YOUR INSTRUCTIONS → Your answer should be one number, the count of lines in the records that carry the string "agent".

::::::::

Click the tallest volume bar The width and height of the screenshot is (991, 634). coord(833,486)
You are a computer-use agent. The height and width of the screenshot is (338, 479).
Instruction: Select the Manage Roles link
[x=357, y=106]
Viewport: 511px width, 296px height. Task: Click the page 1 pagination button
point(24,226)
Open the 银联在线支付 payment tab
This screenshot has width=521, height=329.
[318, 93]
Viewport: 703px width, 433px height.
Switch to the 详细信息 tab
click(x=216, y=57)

::::::::

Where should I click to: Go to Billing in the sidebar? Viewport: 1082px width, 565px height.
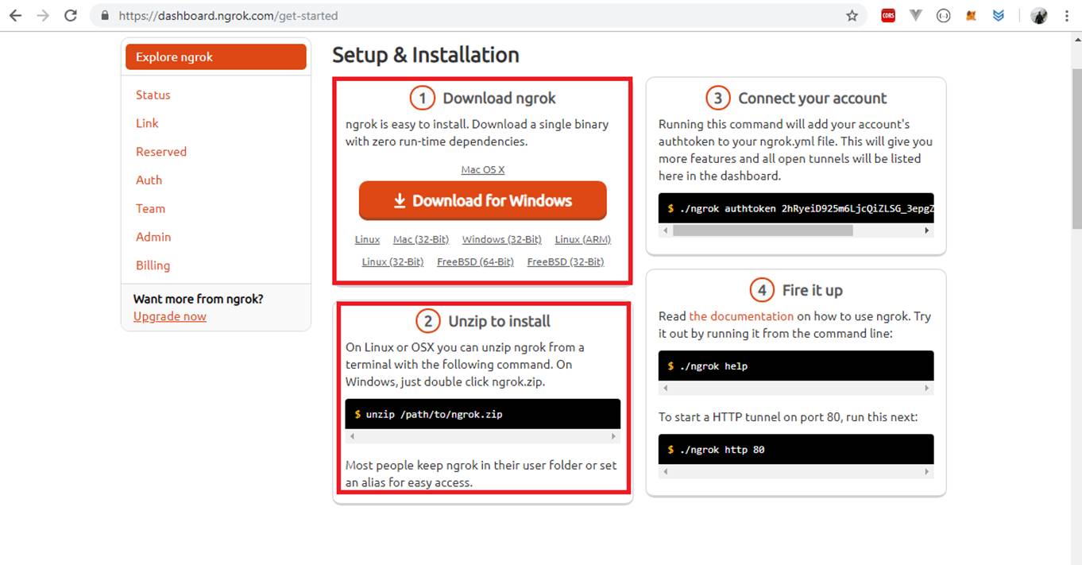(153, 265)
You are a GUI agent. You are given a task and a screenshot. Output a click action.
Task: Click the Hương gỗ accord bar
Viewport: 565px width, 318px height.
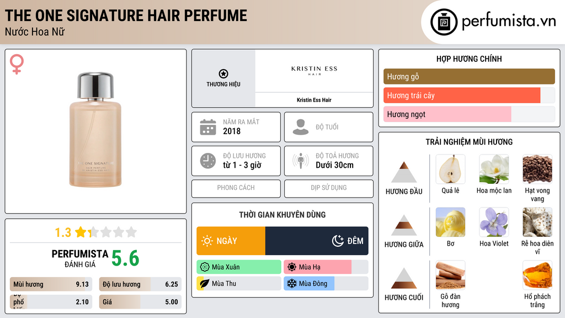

::::::::

SOLVED EXERCISE → 2